В общем, обмен культурными ценностями продолжался.
* * *
Единственным, на что можно было смотреть с нашей станции, так это на береговую линию. Все остальное, должно быть, не менялось со времен сотворения мира. Темно-синий океан к северу и бесконечный ледник к югу, прямо к оси планеты. Молочно-белое небо сливается с ним в единое марево, размывая горизонт. Кажется, что если уйдешь туда, уже не будет дороги назад, в привычную жизнь.
Мимо нас мигрировала куда-то колония пингвинов, и Игорь по доброте душевной подкормил пару птиц. Томас и Гарри предостерегали его от этого, но тот не послушал. И это имело свои последствия. Днем пингвины боялись шума вездеходов и работы генератора, но ночью они смелели и принимались шароебиться по станции в поисках съестного. Оставили нас в покое, только когда инстинкт угнал их прочь.
Все то время, пока мы работали, я пытался выяснить у Гарри, что такое это tovarishestvo, о котором упомянул Михаил.

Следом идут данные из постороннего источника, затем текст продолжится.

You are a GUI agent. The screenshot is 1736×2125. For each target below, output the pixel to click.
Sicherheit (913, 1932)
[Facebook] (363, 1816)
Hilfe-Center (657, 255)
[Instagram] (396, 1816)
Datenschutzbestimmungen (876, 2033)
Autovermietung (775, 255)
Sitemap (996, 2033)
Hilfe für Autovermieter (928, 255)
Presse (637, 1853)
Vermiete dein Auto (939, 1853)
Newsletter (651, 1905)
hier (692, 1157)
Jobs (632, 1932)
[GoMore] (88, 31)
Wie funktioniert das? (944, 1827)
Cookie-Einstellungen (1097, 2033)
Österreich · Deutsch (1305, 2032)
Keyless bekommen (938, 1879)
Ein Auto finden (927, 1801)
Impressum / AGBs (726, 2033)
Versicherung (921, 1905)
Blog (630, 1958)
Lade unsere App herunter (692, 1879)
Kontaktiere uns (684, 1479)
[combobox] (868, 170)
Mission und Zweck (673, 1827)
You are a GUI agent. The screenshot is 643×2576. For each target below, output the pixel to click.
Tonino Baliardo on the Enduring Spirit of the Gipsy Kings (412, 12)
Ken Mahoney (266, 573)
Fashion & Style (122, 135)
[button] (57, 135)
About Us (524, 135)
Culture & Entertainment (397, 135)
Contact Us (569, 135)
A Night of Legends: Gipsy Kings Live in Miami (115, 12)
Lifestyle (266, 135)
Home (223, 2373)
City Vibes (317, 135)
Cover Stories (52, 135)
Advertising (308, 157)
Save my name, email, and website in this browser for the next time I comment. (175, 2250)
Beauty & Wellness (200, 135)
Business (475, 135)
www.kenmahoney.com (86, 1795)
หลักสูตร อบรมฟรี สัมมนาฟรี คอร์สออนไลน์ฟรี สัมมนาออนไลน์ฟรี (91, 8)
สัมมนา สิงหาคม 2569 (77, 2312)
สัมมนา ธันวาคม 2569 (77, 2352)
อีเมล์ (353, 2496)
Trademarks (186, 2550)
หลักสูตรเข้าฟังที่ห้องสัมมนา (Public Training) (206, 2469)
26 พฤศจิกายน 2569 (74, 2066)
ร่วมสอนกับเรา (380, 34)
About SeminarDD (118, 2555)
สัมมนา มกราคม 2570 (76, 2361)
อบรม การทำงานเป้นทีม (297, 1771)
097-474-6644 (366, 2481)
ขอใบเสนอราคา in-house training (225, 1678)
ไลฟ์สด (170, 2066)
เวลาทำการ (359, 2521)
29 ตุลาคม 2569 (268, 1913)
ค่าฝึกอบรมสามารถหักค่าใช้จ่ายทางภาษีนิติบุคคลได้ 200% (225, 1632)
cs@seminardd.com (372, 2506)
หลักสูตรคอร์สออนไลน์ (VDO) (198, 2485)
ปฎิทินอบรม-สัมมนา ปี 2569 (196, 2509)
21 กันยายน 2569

Вообще, правильнее было спросить у него самого, но что-то останавливало. Он произнес это слово настолько буднично и обыденно, словно я пойму все сразу на месте. Tovarishestvo. Была в этом какая-то загадка, разгадай которую я наверняка лучше бы начал понимать русских. Но мне нужны были зацепки.
— Что такое tovarishestvo?
Гарри задумался и пожал плечами.
— Сложно сказать. Я в целом понимаю это, но как-то восприятием скорее.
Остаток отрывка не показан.